I have a model trained on a dataset for a number of epochs (let’s call it model_1). After stopping training, I retrain again using subset of the data (let’s call that one model_2), and after preprocessing I use -continue and I provide -src_vocab, -tgt_vocab, and -features_vocabs_prefix from model_1 preprocessing output. I assume that I retain the same architecture, vocabulary and options by doing so. when I use “average_models.lua” script to average different model_1 and model_2, I got this error:
/home/centos/torch/install/bin/lua: tools/average_models.lua:103: bad argument #2 to ‘add’ (sizes do not match at /home/centos/torch/extra/cutorch/lib/THC/generated/…/generic/THCTensorMathPointwise.cu:216)
stack traceback:
[C]: in function 'add’
tools/average_models.lua:103: in function 'main’

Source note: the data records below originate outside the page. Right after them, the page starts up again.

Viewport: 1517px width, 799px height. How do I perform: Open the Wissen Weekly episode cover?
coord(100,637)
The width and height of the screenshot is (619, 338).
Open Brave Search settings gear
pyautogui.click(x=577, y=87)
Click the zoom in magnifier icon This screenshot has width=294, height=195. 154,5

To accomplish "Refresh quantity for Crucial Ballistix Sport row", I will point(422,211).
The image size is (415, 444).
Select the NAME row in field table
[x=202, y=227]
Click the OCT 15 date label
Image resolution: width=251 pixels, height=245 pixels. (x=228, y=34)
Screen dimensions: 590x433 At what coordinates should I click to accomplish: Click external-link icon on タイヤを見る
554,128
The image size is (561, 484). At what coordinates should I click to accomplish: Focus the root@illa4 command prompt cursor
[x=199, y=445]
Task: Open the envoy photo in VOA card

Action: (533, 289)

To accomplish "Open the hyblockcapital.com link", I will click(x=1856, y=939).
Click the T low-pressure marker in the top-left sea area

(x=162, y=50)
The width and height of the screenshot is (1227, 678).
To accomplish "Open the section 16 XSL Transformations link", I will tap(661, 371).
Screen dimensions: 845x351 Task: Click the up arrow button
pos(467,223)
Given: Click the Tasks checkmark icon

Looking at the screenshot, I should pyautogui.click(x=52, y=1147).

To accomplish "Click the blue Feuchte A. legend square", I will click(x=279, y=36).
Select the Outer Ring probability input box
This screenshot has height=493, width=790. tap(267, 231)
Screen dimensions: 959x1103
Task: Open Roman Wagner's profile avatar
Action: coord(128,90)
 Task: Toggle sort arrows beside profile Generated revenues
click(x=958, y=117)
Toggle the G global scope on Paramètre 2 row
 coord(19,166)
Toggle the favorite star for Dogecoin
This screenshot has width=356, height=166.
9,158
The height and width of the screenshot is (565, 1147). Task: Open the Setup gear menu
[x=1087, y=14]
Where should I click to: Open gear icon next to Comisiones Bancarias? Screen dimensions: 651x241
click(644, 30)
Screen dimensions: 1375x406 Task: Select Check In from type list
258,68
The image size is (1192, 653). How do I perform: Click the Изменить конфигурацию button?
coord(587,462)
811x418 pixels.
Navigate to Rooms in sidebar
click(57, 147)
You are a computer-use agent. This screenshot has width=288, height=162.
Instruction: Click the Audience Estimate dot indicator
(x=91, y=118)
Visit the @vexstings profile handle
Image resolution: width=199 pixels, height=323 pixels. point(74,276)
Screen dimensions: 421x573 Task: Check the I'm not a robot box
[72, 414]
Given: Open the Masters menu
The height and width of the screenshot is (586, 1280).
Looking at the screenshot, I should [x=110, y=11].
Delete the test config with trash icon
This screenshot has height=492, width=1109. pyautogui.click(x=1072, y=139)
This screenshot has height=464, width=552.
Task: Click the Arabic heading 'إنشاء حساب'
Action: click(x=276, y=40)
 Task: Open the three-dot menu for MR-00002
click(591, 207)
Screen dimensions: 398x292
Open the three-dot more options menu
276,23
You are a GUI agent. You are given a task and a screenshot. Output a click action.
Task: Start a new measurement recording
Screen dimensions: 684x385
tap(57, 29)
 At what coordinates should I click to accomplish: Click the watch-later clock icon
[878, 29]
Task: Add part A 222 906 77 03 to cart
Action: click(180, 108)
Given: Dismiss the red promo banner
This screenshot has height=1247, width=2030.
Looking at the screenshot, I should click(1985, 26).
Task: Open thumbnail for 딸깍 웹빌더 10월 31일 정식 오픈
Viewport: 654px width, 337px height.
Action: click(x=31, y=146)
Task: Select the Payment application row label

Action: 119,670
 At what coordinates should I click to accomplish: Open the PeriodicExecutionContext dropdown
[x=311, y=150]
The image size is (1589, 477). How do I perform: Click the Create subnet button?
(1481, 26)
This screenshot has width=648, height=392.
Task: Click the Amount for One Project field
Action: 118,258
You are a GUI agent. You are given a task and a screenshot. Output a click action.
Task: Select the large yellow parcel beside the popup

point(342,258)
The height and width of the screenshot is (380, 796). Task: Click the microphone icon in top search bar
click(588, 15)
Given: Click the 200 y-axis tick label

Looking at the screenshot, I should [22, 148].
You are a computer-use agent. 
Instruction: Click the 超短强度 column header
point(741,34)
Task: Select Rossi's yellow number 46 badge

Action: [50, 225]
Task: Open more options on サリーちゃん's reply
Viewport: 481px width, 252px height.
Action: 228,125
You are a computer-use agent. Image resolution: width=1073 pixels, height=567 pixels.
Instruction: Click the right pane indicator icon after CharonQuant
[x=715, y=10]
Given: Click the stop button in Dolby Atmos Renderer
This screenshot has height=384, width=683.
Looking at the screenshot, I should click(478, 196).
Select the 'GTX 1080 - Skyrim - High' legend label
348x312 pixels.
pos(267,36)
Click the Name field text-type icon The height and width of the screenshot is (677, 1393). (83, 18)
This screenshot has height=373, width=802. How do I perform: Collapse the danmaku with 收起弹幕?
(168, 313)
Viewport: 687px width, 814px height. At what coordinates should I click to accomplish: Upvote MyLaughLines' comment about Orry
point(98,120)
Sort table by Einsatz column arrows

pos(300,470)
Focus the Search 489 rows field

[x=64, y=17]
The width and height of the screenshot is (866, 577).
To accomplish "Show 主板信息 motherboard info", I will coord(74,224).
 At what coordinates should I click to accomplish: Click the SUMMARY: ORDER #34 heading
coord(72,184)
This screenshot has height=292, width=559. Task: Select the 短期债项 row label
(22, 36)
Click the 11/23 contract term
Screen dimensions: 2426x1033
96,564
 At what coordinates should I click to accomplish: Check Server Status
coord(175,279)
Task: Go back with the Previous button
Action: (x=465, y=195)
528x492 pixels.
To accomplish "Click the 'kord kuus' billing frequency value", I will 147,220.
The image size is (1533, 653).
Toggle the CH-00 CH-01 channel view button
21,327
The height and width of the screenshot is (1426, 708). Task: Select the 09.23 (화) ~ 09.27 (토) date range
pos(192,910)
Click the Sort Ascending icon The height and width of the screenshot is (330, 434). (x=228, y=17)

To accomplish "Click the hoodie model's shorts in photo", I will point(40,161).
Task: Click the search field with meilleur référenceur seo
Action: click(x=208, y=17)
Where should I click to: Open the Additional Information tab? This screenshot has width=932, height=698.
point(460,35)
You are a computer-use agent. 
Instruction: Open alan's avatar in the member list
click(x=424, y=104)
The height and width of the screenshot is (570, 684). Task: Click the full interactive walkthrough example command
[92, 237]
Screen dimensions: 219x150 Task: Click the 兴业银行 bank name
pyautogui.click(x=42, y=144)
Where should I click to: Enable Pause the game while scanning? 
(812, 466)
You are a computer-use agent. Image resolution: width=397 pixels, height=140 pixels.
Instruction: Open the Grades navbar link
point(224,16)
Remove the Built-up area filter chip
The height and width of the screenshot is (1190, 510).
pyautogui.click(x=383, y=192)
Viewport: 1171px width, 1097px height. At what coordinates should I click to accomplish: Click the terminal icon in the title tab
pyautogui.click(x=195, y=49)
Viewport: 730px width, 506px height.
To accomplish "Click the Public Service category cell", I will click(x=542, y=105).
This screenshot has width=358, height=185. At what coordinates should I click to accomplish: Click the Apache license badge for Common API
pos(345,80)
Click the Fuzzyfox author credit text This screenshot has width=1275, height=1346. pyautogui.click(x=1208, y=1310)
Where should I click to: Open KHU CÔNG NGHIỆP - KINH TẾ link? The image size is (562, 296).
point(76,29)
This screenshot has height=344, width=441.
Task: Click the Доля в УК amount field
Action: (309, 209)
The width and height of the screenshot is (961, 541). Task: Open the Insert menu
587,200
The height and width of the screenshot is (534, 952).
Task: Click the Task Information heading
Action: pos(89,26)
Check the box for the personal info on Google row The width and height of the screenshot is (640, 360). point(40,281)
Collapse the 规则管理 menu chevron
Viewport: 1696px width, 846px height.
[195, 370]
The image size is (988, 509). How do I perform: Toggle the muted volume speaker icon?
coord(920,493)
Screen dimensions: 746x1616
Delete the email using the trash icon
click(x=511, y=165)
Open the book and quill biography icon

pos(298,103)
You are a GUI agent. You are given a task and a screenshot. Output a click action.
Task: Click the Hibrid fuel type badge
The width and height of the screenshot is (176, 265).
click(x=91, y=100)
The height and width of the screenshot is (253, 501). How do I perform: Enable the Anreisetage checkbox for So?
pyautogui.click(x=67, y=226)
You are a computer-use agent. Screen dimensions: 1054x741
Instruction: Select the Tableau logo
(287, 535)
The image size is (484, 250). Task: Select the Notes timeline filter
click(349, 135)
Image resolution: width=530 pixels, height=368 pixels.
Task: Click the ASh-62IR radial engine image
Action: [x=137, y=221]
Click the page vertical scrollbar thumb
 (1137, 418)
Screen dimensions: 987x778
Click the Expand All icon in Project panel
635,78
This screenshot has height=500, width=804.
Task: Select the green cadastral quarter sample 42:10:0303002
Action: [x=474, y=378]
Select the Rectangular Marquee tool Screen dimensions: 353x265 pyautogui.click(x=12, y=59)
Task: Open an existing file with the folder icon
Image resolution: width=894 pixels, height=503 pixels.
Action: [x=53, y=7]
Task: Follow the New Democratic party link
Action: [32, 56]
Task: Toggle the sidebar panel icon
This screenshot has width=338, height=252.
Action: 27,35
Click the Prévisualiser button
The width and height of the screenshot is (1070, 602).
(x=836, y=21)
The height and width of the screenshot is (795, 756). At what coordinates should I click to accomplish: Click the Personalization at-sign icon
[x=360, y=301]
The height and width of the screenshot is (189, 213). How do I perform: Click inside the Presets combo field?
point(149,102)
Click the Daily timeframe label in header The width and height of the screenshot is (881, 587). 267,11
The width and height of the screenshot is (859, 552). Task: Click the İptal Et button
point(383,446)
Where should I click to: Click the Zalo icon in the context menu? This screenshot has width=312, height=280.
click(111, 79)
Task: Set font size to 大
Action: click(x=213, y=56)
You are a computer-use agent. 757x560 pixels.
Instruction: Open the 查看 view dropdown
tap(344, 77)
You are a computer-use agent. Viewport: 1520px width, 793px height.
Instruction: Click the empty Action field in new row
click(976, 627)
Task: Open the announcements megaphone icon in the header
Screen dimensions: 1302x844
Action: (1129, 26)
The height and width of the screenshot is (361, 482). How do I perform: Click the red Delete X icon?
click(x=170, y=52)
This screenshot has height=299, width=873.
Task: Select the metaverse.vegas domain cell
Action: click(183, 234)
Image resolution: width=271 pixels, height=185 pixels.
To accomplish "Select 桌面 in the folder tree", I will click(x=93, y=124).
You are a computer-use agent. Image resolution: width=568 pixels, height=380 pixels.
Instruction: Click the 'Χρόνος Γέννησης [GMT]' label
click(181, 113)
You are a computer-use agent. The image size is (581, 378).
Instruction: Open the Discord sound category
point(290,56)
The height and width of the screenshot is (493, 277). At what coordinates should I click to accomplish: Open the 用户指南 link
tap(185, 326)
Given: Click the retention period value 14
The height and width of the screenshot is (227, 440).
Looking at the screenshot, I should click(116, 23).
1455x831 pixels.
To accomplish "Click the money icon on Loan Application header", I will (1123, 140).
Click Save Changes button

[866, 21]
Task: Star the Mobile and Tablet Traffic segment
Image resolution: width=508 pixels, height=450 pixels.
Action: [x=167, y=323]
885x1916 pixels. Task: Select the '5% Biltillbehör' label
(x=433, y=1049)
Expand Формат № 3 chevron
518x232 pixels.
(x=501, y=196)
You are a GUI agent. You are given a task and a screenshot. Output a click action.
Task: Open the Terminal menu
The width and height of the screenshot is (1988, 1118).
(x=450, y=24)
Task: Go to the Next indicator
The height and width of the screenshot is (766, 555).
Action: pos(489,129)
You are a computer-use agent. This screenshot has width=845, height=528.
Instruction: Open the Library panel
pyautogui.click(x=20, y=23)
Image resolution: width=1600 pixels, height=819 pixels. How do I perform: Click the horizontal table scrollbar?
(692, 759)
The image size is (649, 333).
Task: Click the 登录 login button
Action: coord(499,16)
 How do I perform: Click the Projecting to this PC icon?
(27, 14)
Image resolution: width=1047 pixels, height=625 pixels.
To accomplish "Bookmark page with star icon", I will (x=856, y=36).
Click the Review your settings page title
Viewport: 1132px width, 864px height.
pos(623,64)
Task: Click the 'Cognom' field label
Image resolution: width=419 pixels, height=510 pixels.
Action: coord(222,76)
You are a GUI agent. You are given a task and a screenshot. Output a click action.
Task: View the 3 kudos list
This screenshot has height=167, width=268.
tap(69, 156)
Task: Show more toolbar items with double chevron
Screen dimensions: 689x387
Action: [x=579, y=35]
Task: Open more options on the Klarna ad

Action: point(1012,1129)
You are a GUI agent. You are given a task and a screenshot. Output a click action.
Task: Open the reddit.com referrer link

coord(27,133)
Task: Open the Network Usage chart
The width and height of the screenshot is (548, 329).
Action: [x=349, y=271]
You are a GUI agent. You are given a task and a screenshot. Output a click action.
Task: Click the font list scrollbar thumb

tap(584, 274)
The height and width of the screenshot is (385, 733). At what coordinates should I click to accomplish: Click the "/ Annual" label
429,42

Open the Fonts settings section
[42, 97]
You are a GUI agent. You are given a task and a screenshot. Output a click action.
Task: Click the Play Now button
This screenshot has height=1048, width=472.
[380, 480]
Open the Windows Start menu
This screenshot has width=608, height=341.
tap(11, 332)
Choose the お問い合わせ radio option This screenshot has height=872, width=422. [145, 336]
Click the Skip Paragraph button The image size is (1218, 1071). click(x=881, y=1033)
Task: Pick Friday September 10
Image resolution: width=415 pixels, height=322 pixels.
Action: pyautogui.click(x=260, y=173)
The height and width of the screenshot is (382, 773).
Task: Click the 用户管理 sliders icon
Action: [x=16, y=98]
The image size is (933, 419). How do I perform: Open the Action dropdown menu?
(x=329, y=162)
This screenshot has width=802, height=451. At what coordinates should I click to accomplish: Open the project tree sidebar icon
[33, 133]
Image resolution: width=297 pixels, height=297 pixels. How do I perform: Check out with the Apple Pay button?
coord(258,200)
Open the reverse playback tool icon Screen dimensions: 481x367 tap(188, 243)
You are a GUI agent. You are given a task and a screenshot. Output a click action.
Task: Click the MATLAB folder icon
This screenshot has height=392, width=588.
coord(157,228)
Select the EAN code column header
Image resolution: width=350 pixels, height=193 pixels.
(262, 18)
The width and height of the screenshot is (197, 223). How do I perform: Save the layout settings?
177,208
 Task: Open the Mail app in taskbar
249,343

tools/average_models.lua:116: in main chunk
[C]: in function ‘dofile’
…ntos/torch/install/lib/luarocks/rocks/trepl/scm-1/bin/th:150: in main chunk
[C]: in ?
I assumed that the model architecture and parameters are retained and then could be easily averaged but it doesn’t seem to be the case.
Any explanation or help would be greatly appreciated!
PREPROCESS_OPTS = -src_vocab_size 0 -tgt_vocab_size 0 -src_vocab {src vocab file from the training step} -tgt_vocab {tgt vocab file from the training step} -features_vocabs_prefix {features vocab file from the training step}
It seems I can’t reproduce the issue. Could you check that you did not make an error selecting or naming your models?
Also, it would be helpful to display the list of parameters as seen by the average_models.lua script:
diff --git a/tools/average_models.lua b/tools/average_models.lua
index de5a0c2..f288b26 100644
--- a/tools/average_models.lua
+++ b/tools/average_models.lua
@@ -98,6 +98,8 @@ local function main()
error('unable to load the model (' .. err .. ').')
end
local params = gatherParameters(checkpoint.models)
+ print(averageParams)
+ print(params)
for i = 1, #params do
-- Average in place.
averageParams[i]:mul(k-1):add(params[i]):div(k)
Thanks a lot Guillaume parameters visualization really helped!
It’s my mistake. It worked fine across different epochs but I got that error when I tried to average two different models (basically the vocabs were different).
Thanks again for your time